Proposed work for Universal Charset Detector

classic Classic list List threaded Threaded
6 messages Options
Reply | Threaded
Open this post in threaded view
|

Proposed work for Universal Charset Detector

John Gardiner Myers-2
I need to adapat the Universal Charset Detector for use in an email
application, SpamAssassin.  I am proposing to do the follwing work:

1) Further separate the base charset detector code from the xpcom glue.
  The base code would be compiled into a static library which would then
be linked together with the xpcom glue into a shared library.

2) Modify UniversalChardetTest so that it links against the static
library, removing the dependency on xpcom.

3) Create the framwork for a regression test suite.

4) Fix the outstanding detection bugs.  The list I have is 168526,
178495, 181344, 177505, 285435, 301915, 306224, and 306272.

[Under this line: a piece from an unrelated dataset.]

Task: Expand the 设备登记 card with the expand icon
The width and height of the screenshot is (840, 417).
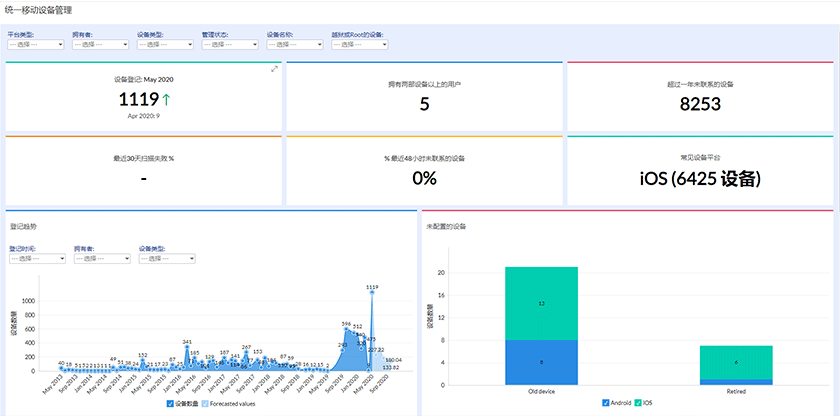Action: tap(274, 69)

5) Extend class nsUniversalDetector to take an optional charset label
from its caller.  In email applications, the caller would pass in a
value derived from the MIME charset label.  Should the confidence of the
detection be sufficiently low, this label could affect the eventual
report.  (In email, it is not uncommon for the MIME charset label to be
incorrect.)

I will also be creating and submitting to CPAN a Perl module that
exposes the universal charset detector.
_______________________________________________
mozilla-i18n mailing list
[hidden email]
http://mail.mozilla.org/listinfo/mozilla-i18n
Reply | Threaded
Open this post in threaded view
|

Re: Proposed work for Universal Charset Detector

Jean-Marc Desperrier
John Gardiner Myers wrote:
> 1) Further separate the base charset detector code from the xpcom glue.
>  The base code would be compiled into a static library which would then
> be linked together with the xpcom glue into a shared library.

Great :-)

> 2) Modify UniversalChardetTest so that it links against the static
> library, removing the dependency on xpcom.

Could you do another version ? Keeping UniversalChardetTest as an
example of how to do it with xpcom and have another file with a direct
link ?

> 3) Create the framwork for a regression test suite.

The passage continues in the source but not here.